A block of data
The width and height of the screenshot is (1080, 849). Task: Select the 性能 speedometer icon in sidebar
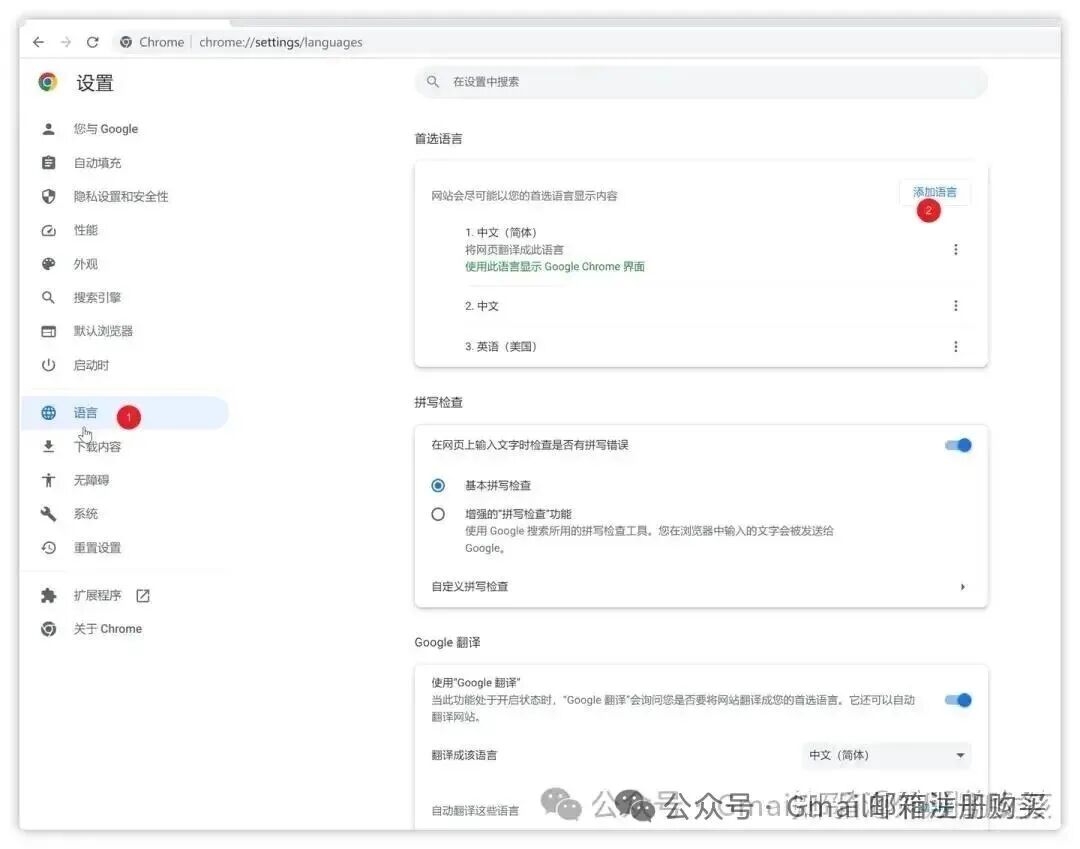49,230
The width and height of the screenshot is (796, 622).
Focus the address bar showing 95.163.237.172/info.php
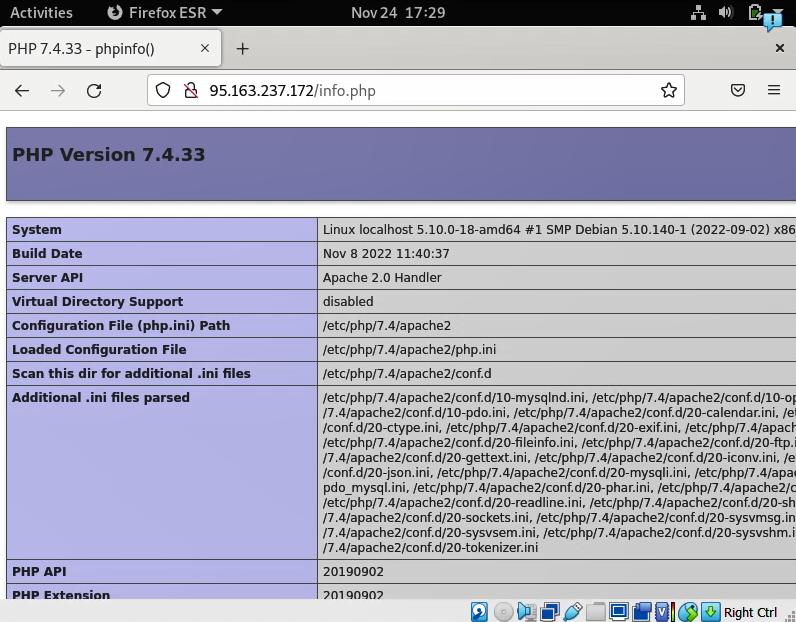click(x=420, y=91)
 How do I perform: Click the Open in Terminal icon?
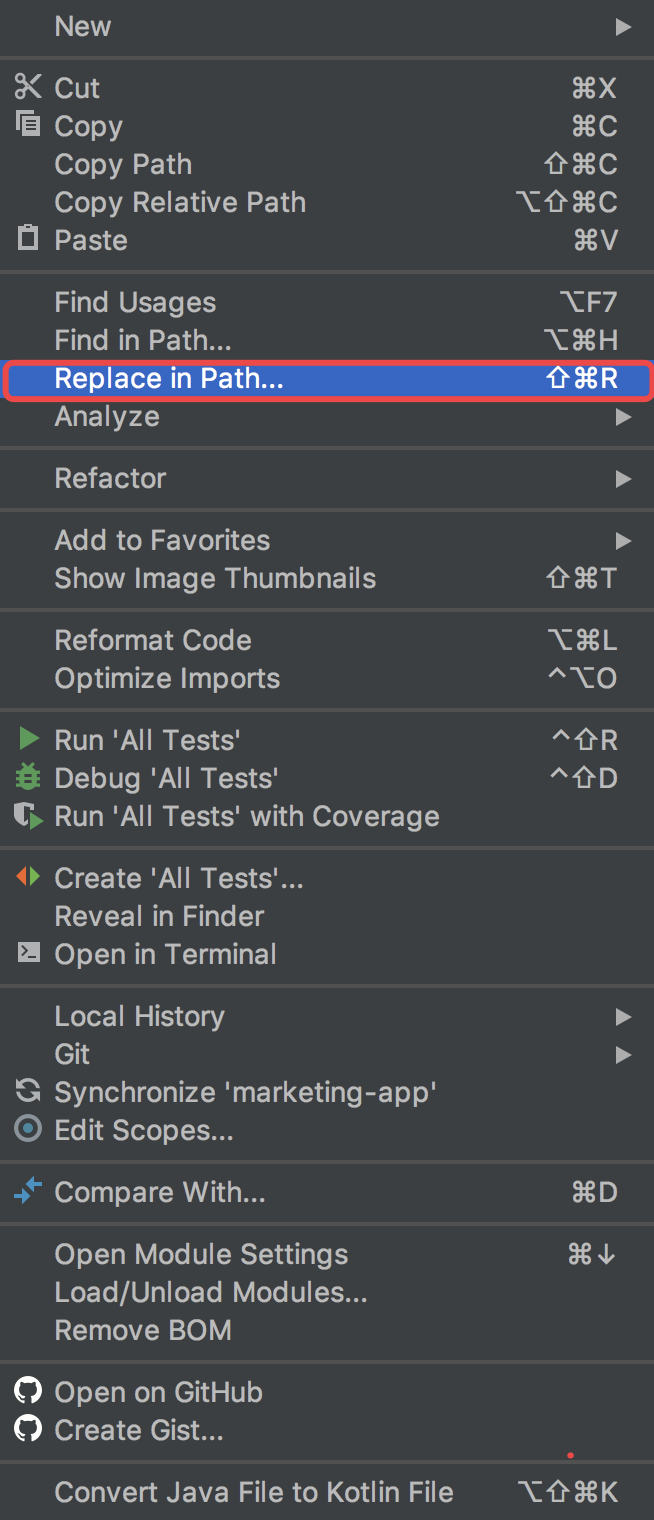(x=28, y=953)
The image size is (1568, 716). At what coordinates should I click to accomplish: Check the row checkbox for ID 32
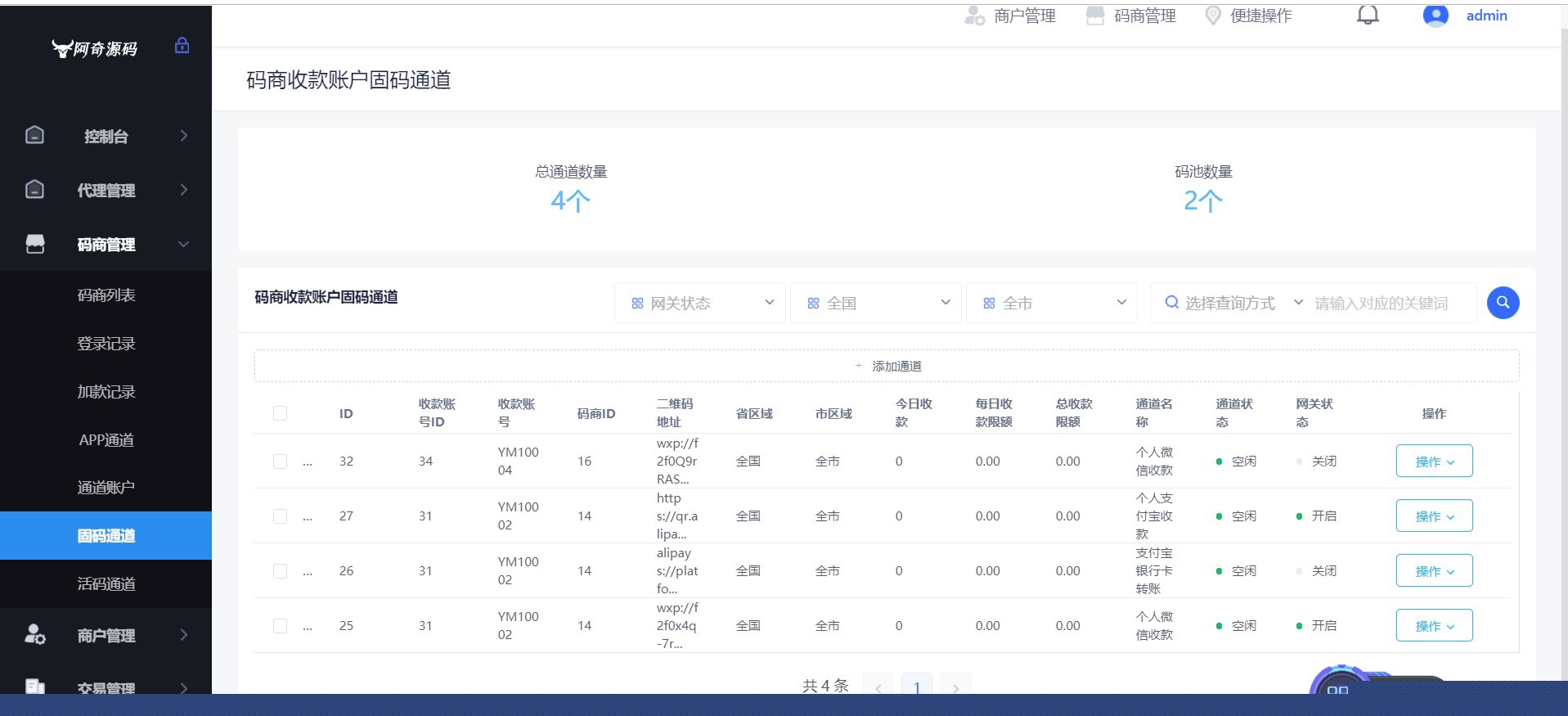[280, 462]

● What you should do
Set down the lines of the data again exactly, starting with the first line and going on through the line that contains "(x=28, y=953)", both ends included. Leave the pictures out of your answer.

● Solution
The width and height of the screenshot is (1080, 849). Task: Select the 性能 speedometer icon in sidebar
49,230
The width and height of the screenshot is (796, 622).
Focus the address bar showing 95.163.237.172/info.php
click(x=420, y=91)
 How do I perform: Click the Open in Terminal icon?
(x=28, y=953)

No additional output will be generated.